Los datos: el equipo técnico y la Junta destacaron cuatro factores críticos para no mover la tasa:
1. El rebote de la inflación básica:
- Aunque se busca una convergencia hacia la meta, la inflación total en marzo cerró en 5,6 por ciento, superando en 46 puntos básicos el registro de diciembre de 2025.
- Lo más preocupante para el emisor es la inflación básica (sin alimentos ni regulados), que escaló al 5,8 por ciento, situándose 80 puntos básicos por encima de lo reportado al cierre del año pasado.
2. Expectativas al alza:
- Si bien las expectativas a largo plazo (un año o más) han cedido ligeramente, las encuestas de analistas para el cierre de 2026 volvieron a subir.

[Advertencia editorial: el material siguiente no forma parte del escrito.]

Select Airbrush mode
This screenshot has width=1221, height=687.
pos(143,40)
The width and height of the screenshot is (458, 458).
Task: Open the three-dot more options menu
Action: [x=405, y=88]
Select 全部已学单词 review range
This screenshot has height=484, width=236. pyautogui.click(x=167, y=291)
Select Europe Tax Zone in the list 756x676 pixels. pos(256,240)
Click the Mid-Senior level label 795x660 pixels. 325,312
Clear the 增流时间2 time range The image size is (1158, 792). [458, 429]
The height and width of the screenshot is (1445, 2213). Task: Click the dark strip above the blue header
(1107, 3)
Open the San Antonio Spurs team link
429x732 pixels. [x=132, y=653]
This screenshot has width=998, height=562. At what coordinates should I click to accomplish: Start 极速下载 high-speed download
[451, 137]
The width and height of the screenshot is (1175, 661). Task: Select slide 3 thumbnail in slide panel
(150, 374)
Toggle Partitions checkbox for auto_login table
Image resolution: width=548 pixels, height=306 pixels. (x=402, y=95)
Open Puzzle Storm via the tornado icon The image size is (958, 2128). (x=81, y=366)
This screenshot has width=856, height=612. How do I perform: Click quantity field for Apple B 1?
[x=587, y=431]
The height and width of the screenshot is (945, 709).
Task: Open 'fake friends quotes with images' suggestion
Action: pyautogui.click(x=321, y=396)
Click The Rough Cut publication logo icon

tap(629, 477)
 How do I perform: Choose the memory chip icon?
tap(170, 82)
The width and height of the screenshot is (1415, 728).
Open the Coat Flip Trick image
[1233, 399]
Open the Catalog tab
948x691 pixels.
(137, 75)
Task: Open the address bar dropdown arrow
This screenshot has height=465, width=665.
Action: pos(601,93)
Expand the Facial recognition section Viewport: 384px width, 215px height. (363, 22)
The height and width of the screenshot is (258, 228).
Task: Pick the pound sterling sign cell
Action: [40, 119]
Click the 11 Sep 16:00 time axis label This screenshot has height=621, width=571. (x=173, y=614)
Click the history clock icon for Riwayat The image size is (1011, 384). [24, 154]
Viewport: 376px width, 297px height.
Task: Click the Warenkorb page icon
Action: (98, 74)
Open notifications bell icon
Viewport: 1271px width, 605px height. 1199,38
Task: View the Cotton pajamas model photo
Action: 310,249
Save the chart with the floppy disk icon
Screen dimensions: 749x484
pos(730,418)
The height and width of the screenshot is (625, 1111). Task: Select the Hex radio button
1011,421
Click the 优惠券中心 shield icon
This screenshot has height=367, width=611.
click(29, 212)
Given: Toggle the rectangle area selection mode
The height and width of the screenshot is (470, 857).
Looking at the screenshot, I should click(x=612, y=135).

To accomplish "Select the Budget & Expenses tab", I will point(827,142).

- El mercado, según encuestas de Fedesarrollo y Anif, preveía incluso aumentos adicionales hasta un rango de entre 11,75 por ciento y 12,00 por ciento para controlar estos desbordamientos.
3. Una economía que resiste:
- A diferencia de lo que argumenta el Ejecutivo sobre un supuesto enfriamiento excesivo, el Banco señaló que indicadores como la demanda de energía, la producción manufacturera y el comercio minorista sugieren que el crecimiento del primer trimestre de 2026 superará al del cierre de 2025.
- El mercado laboral se mantiene dinámico con niveles de desempleo históricamente bajos.
4. Riesgos geopolíticos:
- La prolongación del conflicto en Medio Oriente es un factor de riesgo externo latente. El Banco advirtió que esto podría disparar los precios internacionales de energía y fertilizantes, además de endurecer las condiciones financieras externas para Colombia.
En contexto: la decisión ocurre tras un clima de hostilidad sin precedentes entre la Casa de Nariño y el Emisor.
- La crítica de Petro: el presidente Gustavo Petro calificó la tasa actual de 11,25 por ciento como una “estupidez” y un “acto vengativo” de la Junta contra sus logros sociales, alegando que el dólar —que llegó a cotizarse cerca de los COP 3.622— golpea las exportaciones debido a este diferencial de tasas.
- Salario mínimo: el mandatario contempló convocar la Comisión de Concertación de Políticas Salariales y Laborales para evaluar un nuevo aumento del salario mínimo si el Banco de la República subía las tasas de interés.
- La tregua: el gerente Villar afirmó que el consenso de hoy facilita que “la voluntad de buscar acuerdos” supere las posiciones extremas.
- Asistencia clave: el ministro de Hacienda, Germán Ávila, regresó a la mesa tras su retiro en marzo, calificando la sesión como una “constructiva reunión” pese a mantener su deseo y el del Gobierno de ver tasas más bajas.
Lo que viene: las tasas de interés permanecerán en 11,25 por ciento durante mayo y junio. La próxima reunión decisoria se llevará a cabo a finales de junio de 2026, tras elecciones, fecha en la que el Banco evaluará si el repunte inflacionario de marzo fue un evento aislado o una tendencia persistente.